= Beginning of Section =

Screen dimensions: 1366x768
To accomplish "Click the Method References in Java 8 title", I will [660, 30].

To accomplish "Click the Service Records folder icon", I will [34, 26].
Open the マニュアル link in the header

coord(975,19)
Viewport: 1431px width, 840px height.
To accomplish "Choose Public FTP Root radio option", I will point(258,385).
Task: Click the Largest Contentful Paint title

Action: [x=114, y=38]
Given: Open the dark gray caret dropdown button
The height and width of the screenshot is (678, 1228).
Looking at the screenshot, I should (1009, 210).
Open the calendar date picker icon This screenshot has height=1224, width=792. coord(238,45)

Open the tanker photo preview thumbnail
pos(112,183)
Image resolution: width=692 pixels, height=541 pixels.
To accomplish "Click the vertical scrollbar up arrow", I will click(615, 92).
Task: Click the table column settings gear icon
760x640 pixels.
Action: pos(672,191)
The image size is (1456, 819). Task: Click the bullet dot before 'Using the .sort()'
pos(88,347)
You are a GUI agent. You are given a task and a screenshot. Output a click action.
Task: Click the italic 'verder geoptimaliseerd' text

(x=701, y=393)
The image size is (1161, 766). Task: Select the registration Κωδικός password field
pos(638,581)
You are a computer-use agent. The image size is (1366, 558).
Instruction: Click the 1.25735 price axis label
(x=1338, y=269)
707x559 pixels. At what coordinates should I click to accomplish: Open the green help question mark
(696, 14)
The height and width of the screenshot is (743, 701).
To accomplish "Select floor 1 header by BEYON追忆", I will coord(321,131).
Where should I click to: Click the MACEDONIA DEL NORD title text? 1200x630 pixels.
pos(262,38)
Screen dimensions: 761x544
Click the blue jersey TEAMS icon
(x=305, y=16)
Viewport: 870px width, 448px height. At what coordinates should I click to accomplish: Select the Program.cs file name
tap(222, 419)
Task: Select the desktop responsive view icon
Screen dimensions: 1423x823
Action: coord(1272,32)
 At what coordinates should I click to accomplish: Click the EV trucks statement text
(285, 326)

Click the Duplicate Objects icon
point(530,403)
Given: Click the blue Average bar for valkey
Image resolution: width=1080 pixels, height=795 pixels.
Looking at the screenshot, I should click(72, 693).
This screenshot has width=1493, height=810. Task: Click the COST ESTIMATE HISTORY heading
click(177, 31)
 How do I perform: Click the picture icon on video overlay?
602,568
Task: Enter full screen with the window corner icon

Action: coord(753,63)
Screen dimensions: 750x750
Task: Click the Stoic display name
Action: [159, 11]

= End of Section =

• Work item: Please transcribe exactly the line containing "Instruction: Click the" and every line after it to the end of the data, and no other lines.

• Response:
Instruction: Click the 1.25735 price axis label
(x=1338, y=269)
707x559 pixels. At what coordinates should I click to accomplish: Open the green help question mark
(696, 14)
The height and width of the screenshot is (743, 701).
To accomplish "Select floor 1 header by BEYON追忆", I will coord(321,131).
Where should I click to: Click the MACEDONIA DEL NORD title text? 1200x630 pixels.
pos(262,38)
Screen dimensions: 761x544
Click the blue jersey TEAMS icon
(x=305, y=16)
Viewport: 870px width, 448px height. At what coordinates should I click to accomplish: Select the Program.cs file name
tap(222, 419)
Task: Select the desktop responsive view icon
Screen dimensions: 1423x823
Action: coord(1272,32)
 At what coordinates should I click to accomplish: Click the EV trucks statement text
(285, 326)

Click the Duplicate Objects icon
point(530,403)
Given: Click the blue Average bar for valkey
Image resolution: width=1080 pixels, height=795 pixels.
Looking at the screenshot, I should click(72, 693).
This screenshot has width=1493, height=810. Task: Click the COST ESTIMATE HISTORY heading
click(177, 31)
 How do I perform: Click the picture icon on video overlay?
602,568
Task: Enter full screen with the window corner icon

Action: coord(753,63)
Screen dimensions: 750x750
Task: Click the Stoic display name
Action: [159, 11]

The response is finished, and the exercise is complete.